Comme dans le cas des législatives françaises, les estimations nationales peuvent donc être trompeuses si on oublie que le résultat final sera la somme d’élections locales. C’est ce qui s’est passé en 2016 lors de l’élection de Donald Trump. Les estimations nationales donnaient Hillary Clinton en tête et celle-ci a même obtenu plus de voix au niveau national… mais moins de grands électeurs.

Un moment inédit

Prendre en compte les règles et le contexte de chaque élection est donc indispensable. Surtout quand ce dernier est inédit et que de nombreuses interrogations subsistent comme c’est le cas pour ces élections législatives 2024.

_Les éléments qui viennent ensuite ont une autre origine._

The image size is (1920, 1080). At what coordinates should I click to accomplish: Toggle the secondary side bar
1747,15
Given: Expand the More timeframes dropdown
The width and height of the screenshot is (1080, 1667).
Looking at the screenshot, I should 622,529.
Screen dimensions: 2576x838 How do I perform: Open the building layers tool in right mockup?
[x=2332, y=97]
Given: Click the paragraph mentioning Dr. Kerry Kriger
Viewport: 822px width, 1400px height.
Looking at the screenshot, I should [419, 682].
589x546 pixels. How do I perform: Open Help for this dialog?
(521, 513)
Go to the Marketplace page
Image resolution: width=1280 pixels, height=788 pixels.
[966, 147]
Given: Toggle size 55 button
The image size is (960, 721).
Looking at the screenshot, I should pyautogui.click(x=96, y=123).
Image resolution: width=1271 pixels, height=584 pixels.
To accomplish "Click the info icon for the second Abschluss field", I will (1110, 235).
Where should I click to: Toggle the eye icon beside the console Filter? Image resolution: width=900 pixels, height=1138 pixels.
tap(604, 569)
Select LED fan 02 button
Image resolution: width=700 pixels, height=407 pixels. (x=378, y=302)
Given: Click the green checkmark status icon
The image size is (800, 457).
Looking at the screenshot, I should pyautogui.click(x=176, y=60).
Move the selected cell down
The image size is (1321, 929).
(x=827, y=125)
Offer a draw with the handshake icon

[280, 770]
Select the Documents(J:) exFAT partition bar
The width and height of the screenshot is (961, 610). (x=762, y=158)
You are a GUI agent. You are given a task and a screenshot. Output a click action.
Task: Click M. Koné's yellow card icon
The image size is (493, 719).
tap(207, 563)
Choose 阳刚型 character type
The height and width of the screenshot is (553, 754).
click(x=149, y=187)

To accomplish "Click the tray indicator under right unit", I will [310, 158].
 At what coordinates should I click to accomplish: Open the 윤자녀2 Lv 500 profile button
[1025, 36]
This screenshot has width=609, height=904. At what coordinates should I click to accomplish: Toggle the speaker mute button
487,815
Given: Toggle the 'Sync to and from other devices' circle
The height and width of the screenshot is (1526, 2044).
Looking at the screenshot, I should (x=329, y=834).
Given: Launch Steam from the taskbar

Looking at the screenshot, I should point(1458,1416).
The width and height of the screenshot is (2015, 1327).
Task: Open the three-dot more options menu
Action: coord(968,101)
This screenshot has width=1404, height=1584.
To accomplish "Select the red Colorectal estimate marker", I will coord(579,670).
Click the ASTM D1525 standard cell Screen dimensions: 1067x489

Face à la possibilité désormais bien réelle de l’arrivée de l’extrême droite au pouvoir, y aura-t-il la mise en place d’un « front républicain » pour le second tour malgré les positions très dures prises par la majorité présidentielle avant le premier tour renvoyant le RN comme le nouveau Front populaire aux extrêmes ? Dans cette perspective va-t-on assister à une surmobilisation ou à une démobilisation des électeurs ?

Les candidats de la majorité présidentielle écouteront-ils les consignes d’un président responsable de la dissolution de l’Assemblée nationale ?

Dans quelle mesure les étiquettes des candidats du nouveau Front Populaire présents au second tour et la question de l’identité d’un éventuel premier ministre représentant les forces de gauches influenceront-ils l’attitude de ceux voulant faire barrage à l’extrême droite ?

Le ressenti, les émotions, les logiques locales et le cas par cas devraient, comme rarement auparavant, prendre le pas sur les consignes et les logiques d’appareils. Et c’est aussi pour cette raison que ces élections législatives constituent un moment inédit et difficilement prévisible dans l’histoire politique de la Ve République.